= Queensland State Soils Collection =

The Queensland State Soils Collection is a Queensland Government scientific collection based in Queensland, Australia. The collection is a component of the Queensland Government's response to the need to understand the properties of soil across the state.

Samples within the Queensland State Soils Collection represent most of the major soil types and regions of Queensland and have associated morphology, physical and chemistry data recorded and stored digitally. This data is available through the Queensland Globe Soil and Landscape information (SALI) database.

The nature of the collection lends itself for various scientific usage, including an evolving understanding of the ecology of the Queensland landscape and its natural resources.

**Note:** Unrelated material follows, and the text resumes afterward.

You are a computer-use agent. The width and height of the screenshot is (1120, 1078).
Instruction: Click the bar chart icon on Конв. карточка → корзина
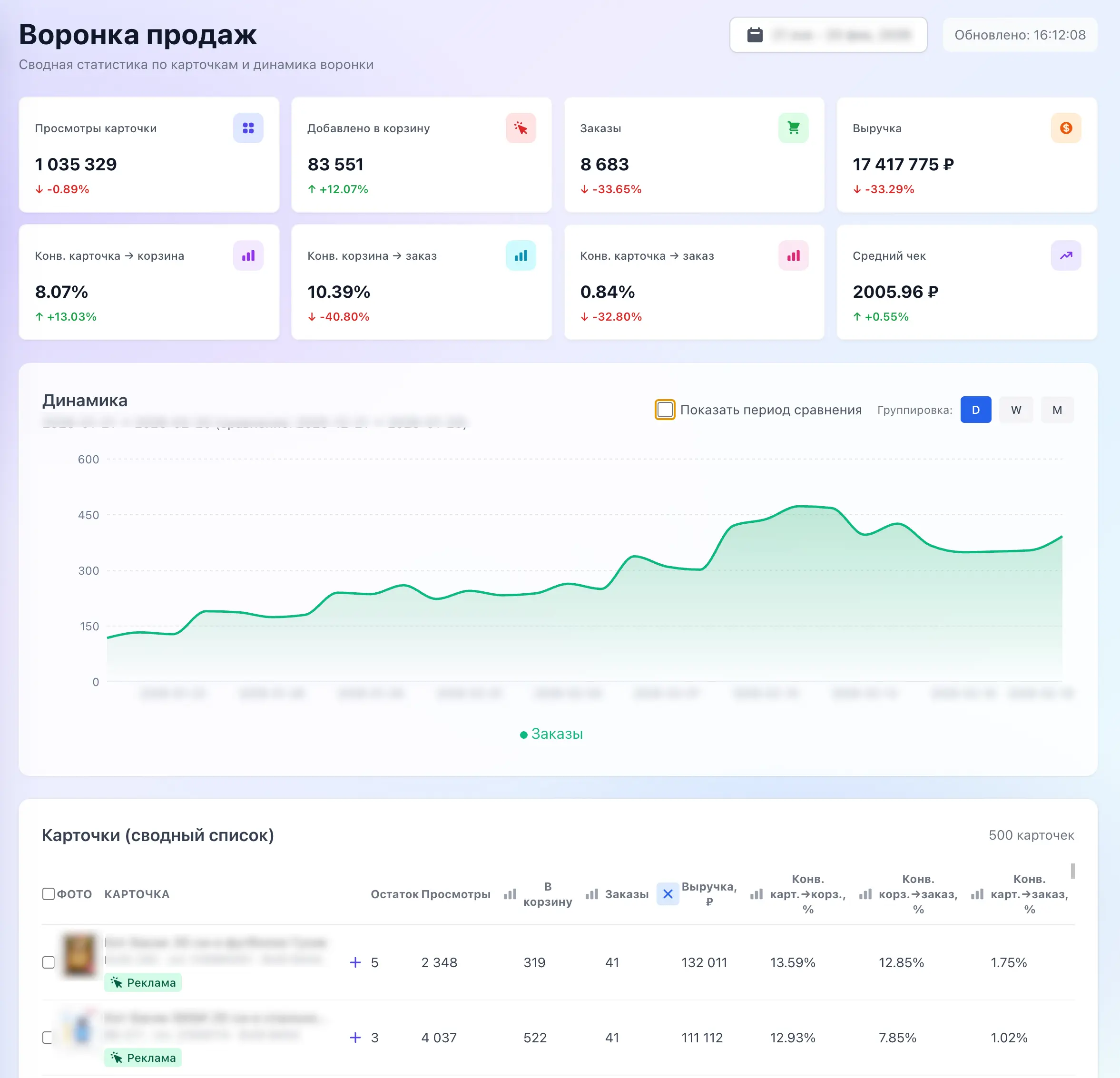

According to the Queensland Government, the Queensland State Soils Collection supports activities integral to the:
- Biosecurity Act 2015
- Environment Protection and Biodiversity Conservation Act 1999
- Soil Survey Act 1929

== History and current use ==
The samples in the collection represent various soil assessment and monitoring programs from across the state since 1978. Prior to 1978, samples were often discarded, resulting in the loss of the opportunity for re-analysis to answer new questions, such as a benchmark for soil health in a changing climate and as a repository of potentially unknown therapeutic compounds.

The largest part of the Queensland State Soils Collection is physically held at a storage facility in Brisbane, but smaller collections can also be found in Toowoomba, Rockhampton and Mareeba. The main collection consists of over 120,000 individual soil samples that are air-dried and sieved with a 2mm sieve, which is consistent with international soil sampling methodology.

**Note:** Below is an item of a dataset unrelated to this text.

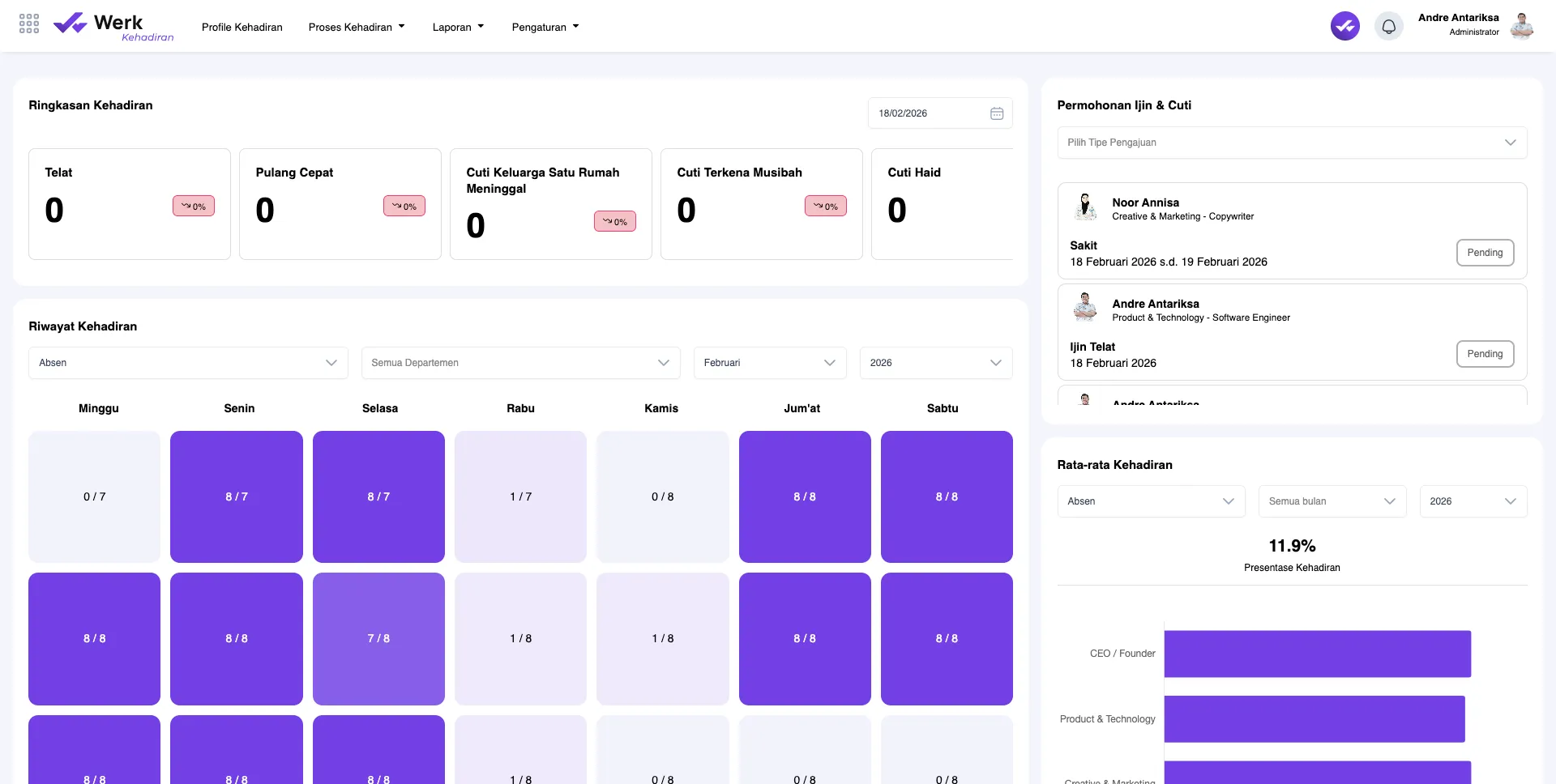Click Pending button on Ijin Telat request

point(1484,354)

== Significance of collection ==
The collection has been integral to one of the largest scale projects to improve the water quality in the Great Barrier Reef - the Paddock to Reef monitoring project. It is a collaborative program between the Queensland Government, industry in Queensland, and the local community to identify the sources of pollution in water runoff that flows into the Great Barrier Reef and take appropriate action through best practice farm management. As part of the project, soils in the Great Barrier Reef catchments are collected and stored as part of the Queensland State Soils Collection. These soils provide an important snapshot of the situation at a given moment in time and therefore act as a benchmark for the planned future improvement of the region. Together with river and reef water analysis, these data points provide a full picture that allows the creation of soil and water quality maps which allow policymakers to make targeted decisions.